EU’s GDPR: Bigger Than Macron or Le Pen

May 01, 2017 / in Blog, Encryption/Security / by Zafar Khan, RPost CEO

The biggest unifying force in Europe may be cybersecurity regulation. Despite Brexit and the wavering EU support in France, all 28 EU member states are implementing the General Data Protection Regulation (GDPR) which goes into effect in May, 2018.  GDPR will standardize cybersecurity across all 28 member states, including the UK, Brexit or not.

GDPR aims to protect the rights and data of any EU citizen or resident by requiring those companies who access their data to clearly explain how it is going to be used, processed, stored, sold, and for how long. Companies must 1) obtain permission from the person to use their data 2) provide specific notification of a data breach 3) allow the person to transfer their data to another provider, including a competitor and 4) remove a person completely from their database if requested.

American Companies Can be Fined up to 4% of Worldwide Sales

GDPR violation fines are steep and they apply to ANY company that accesses the data of an EU citizen or resident, even if they aren’t living in the EU. Fines range from 10 Million Euros or 2% of total worldwide sales to 20 Million Euros or 4% of total worldwide sales, whichever is higher. (Details)

An EU citizen who is a customer of Google, for example, can request a copy of their usage data and see what Google knows about them. They may see reporting on where they were each time they logged into Google and how much time they spent online.
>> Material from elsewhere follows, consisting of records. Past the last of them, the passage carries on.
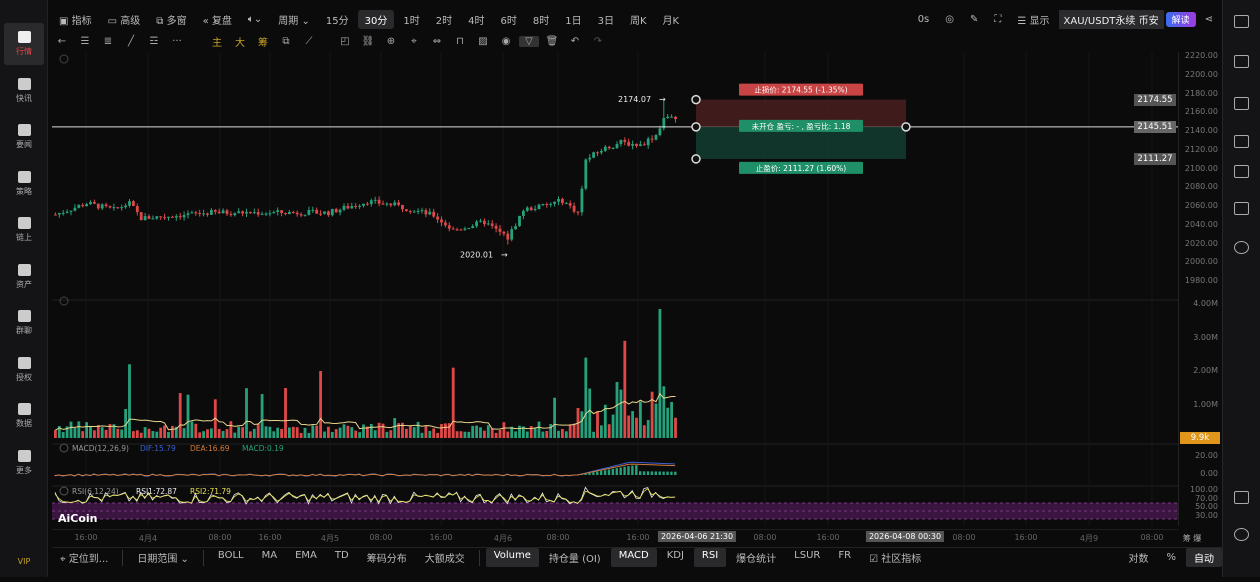  Describe the element at coordinates (1242, 208) in the screenshot. I see `robot-icon` at that location.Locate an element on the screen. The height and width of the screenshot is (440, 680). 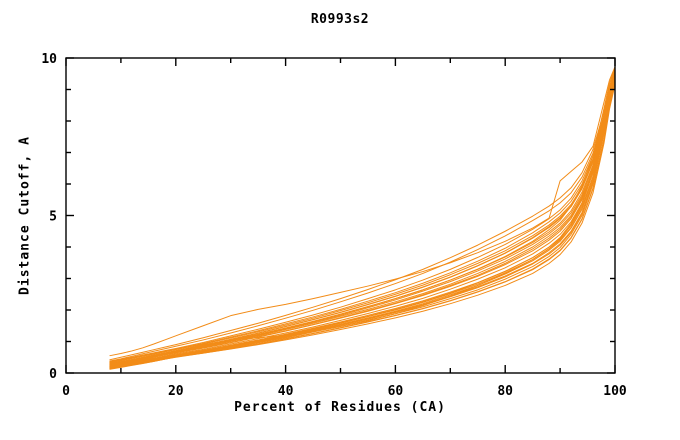
x-tick-label: 40 is located at coordinates (286, 392).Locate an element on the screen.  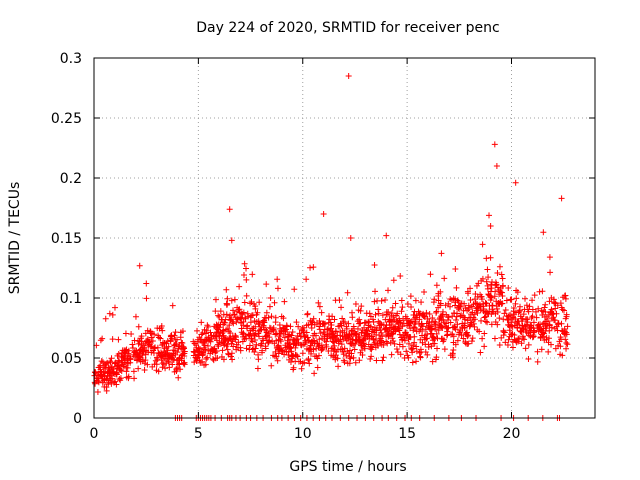
x-tick-label: 0 is located at coordinates (94, 434).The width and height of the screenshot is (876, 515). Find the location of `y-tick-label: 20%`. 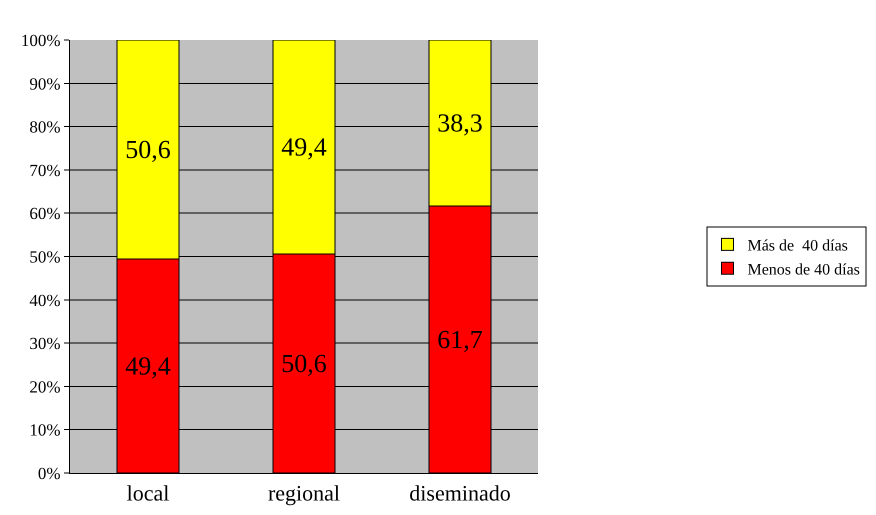

y-tick-label: 20% is located at coordinates (45, 386).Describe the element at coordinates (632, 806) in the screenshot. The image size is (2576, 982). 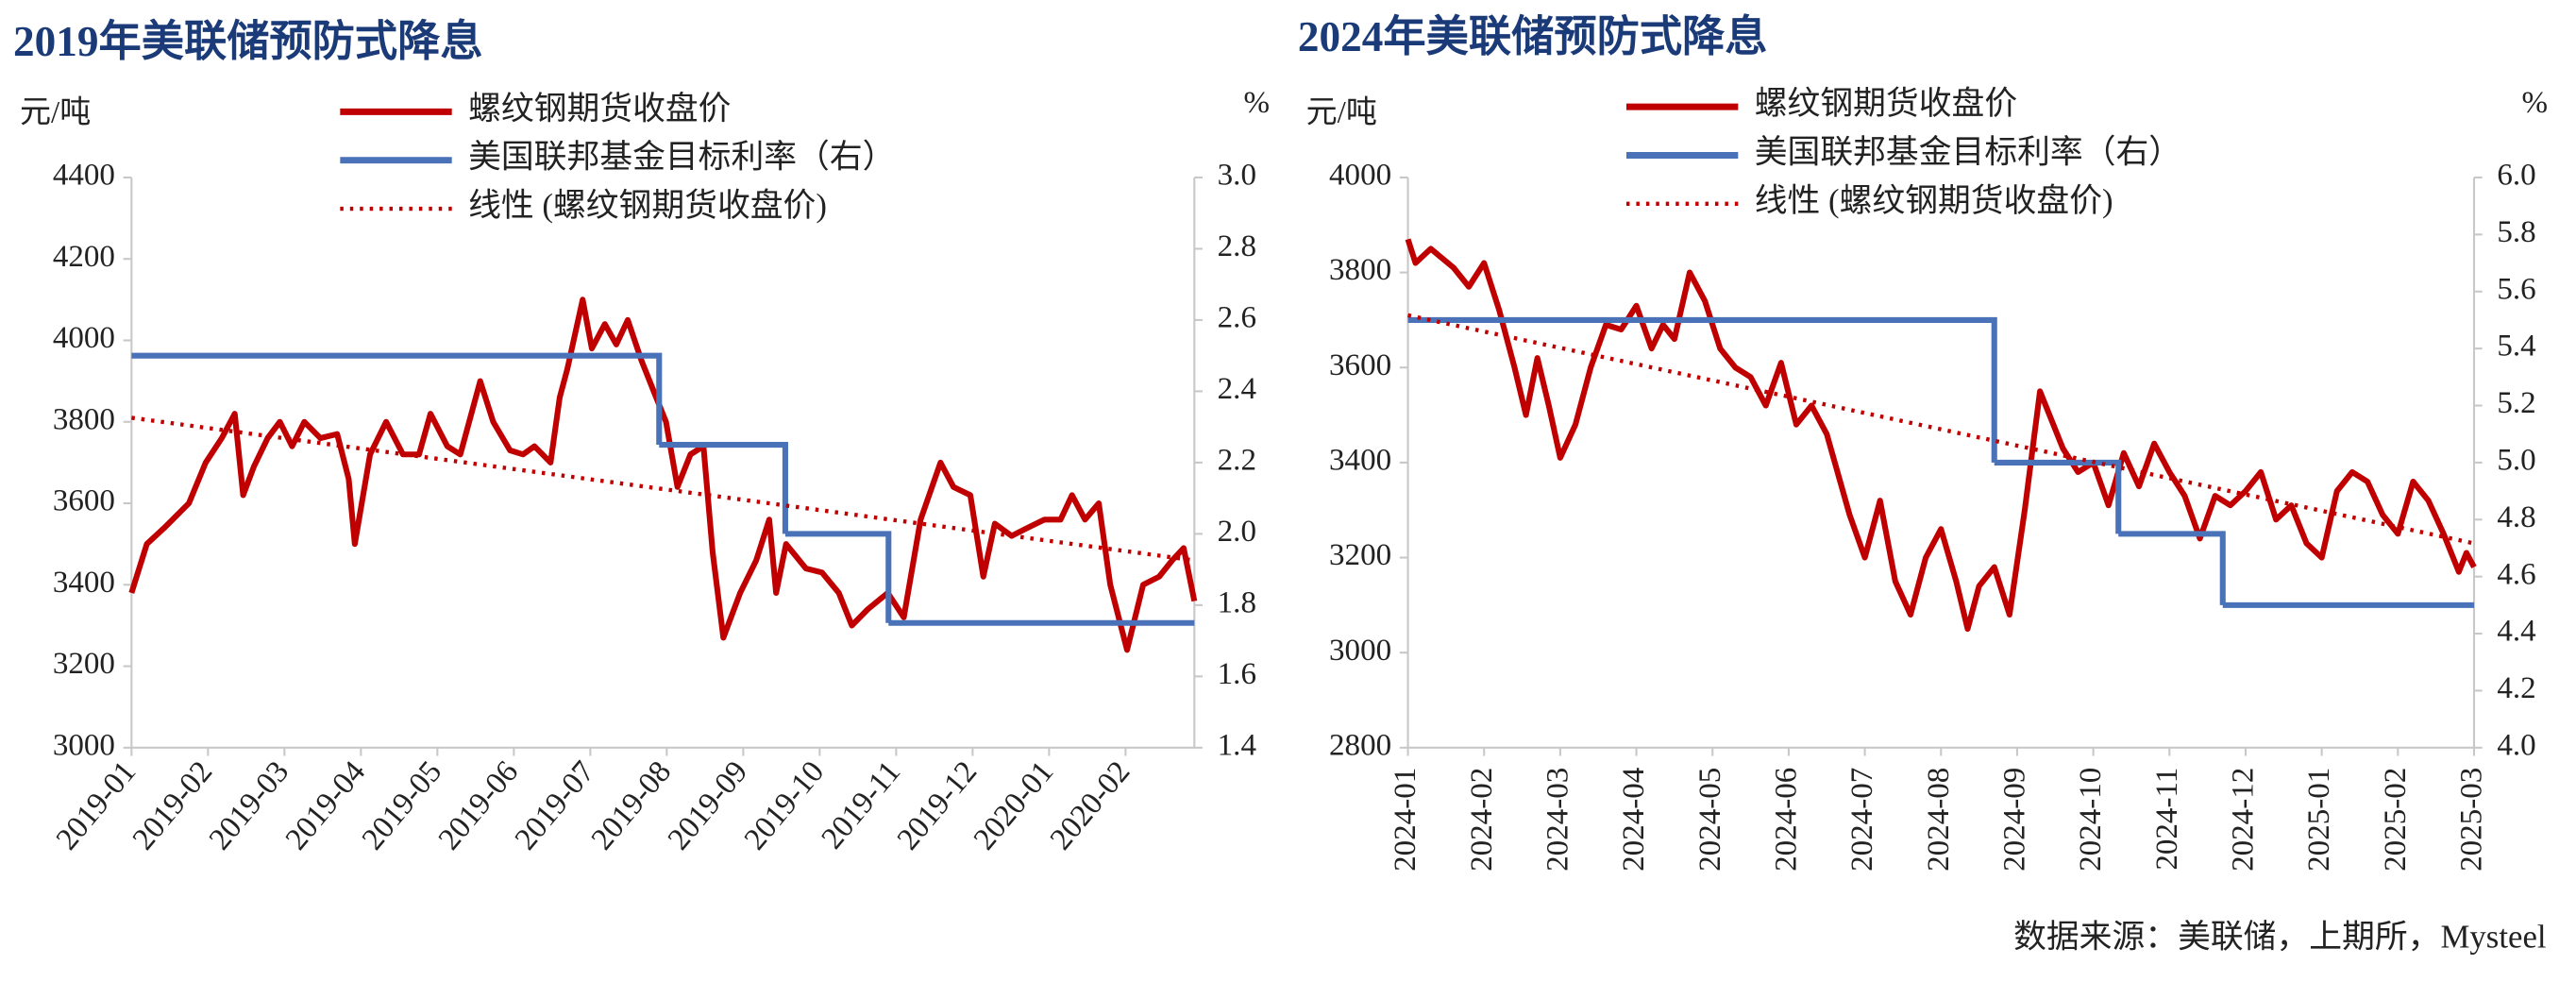
I see `x-tick-label: 2019-08` at that location.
Google, Facebook, and any data processor has to prove GDPR compliance and demonstrate ongoing data monitoring.

The steepest fines are imposed for violation of Article 5. This requires that personal data is

“processed in a manner that ensures appropriate security of the personal data, including protection against unauthorised or unlawful processing and against accidental loss, destruction or damage, using appropriate technical or organisational measures.”
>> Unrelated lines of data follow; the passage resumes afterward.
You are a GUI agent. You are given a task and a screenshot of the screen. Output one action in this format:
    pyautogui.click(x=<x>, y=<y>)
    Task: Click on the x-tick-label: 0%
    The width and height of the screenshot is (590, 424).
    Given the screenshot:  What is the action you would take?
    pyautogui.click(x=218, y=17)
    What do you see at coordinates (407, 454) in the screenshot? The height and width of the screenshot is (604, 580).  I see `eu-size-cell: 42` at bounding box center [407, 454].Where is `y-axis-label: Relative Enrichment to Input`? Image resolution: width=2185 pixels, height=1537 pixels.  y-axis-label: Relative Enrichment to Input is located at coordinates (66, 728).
This means businesses must use available technology, such as email encryption and other forms of cybersecurity services, to prevent unauthorized access and/or use of personal data.
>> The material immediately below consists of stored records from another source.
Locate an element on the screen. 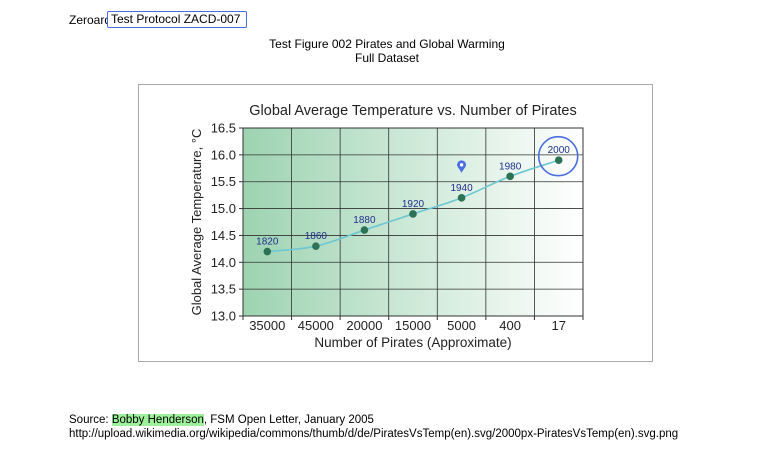 The height and width of the screenshot is (454, 774). x-tick-label: 45000 is located at coordinates (316, 326). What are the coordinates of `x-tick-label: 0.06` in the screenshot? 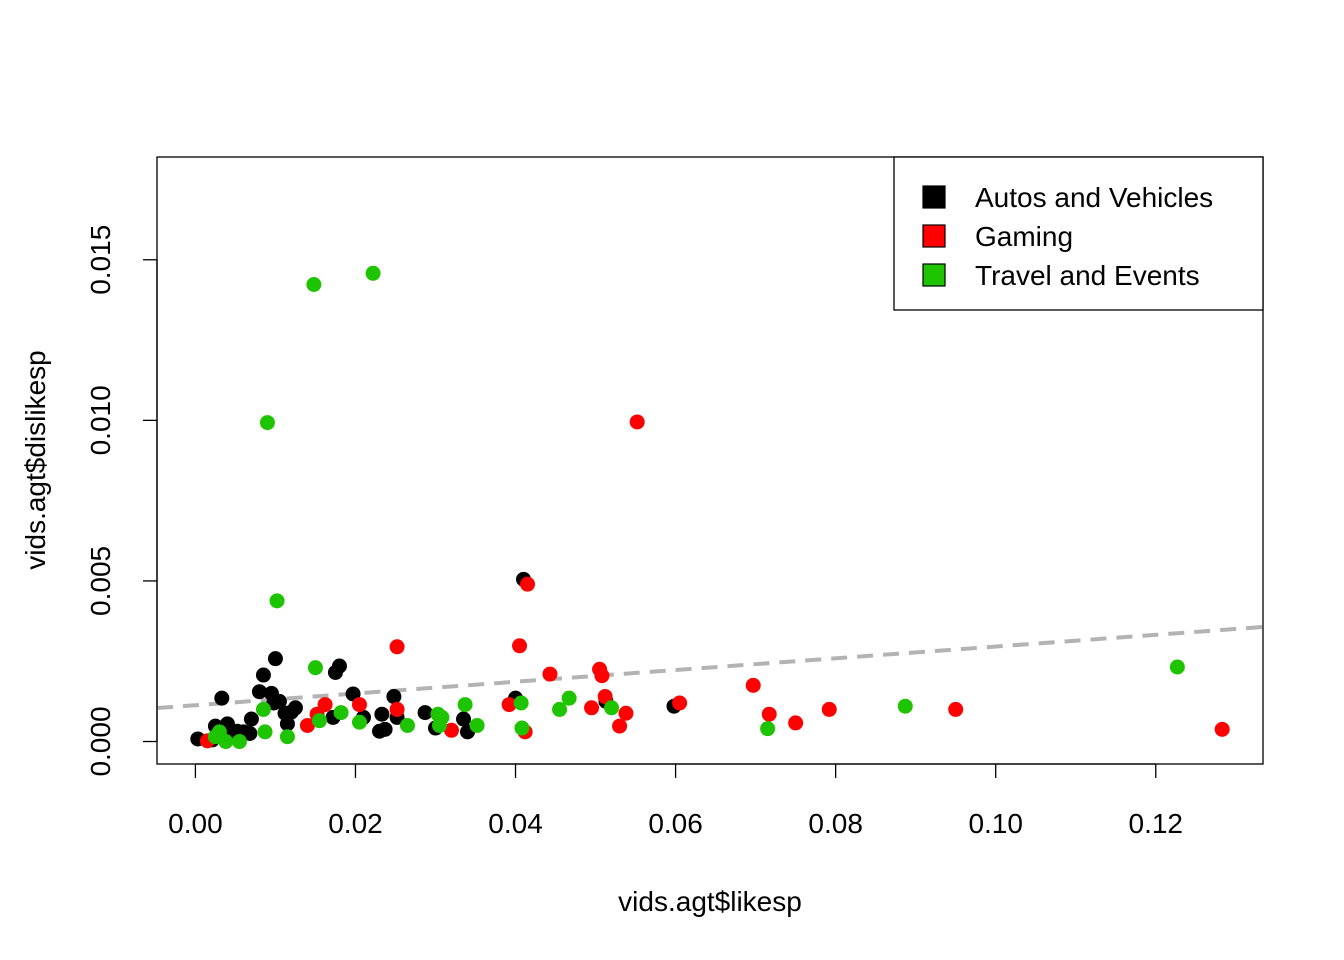 It's located at (676, 824).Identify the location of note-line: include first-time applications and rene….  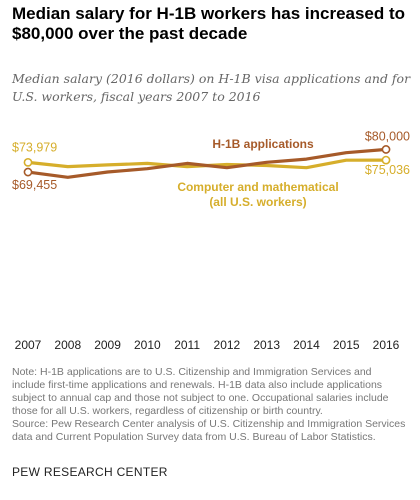
(198, 385).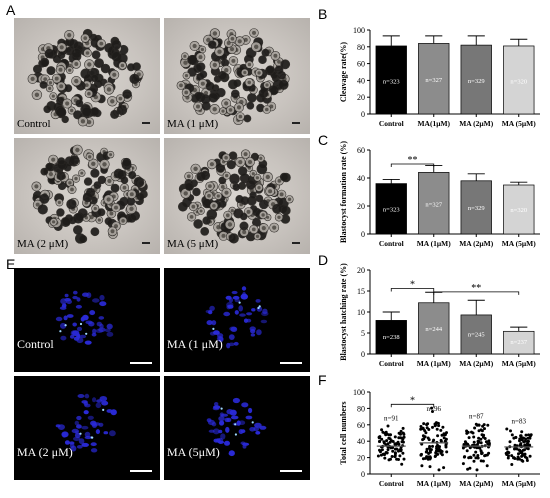 Image resolution: width=550 pixels, height=498 pixels. What do you see at coordinates (361, 292) in the screenshot?
I see `y-tick-label: 15` at bounding box center [361, 292].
Pseudonymization – A quick fix?

Pseudonymization offers an easier way to comply with GDPR. This long word just means replacing all personal data with code. Since GDPR is all about personal data, if you can find an easy way to remove this data, you’re home free. Once you’ve used this technique, you can still analyze behavior or create marketing campaigns but you won’t have access to a subject’s name, address or birthday.

The Right to Be Forgotten

GDPR also provides the Right to be Forgotten (RTBF). A person can request that Google, for example, remove links to public records that detail his financial circumstances, even though the public records still exist. This was a real case brought by The Spanish Data Protection Agency that was settled by The European Court of Justice in favor of the plaintiff. This could create a huge request volume once people realize that they can erase links to their home foreclosure, a settled malpractice lawsuits or a divorce report.

Even if France leaves the EU and the EU dissolves these data protection regulations will likely stay in effect.

RPost predicts that GDPR will compel businesses operating in Europe not only to transmit information securely, but also to retain auditable proof of compliant, secure email delivery. For many businesses, the latter driver will require them to change email encryption services altogether.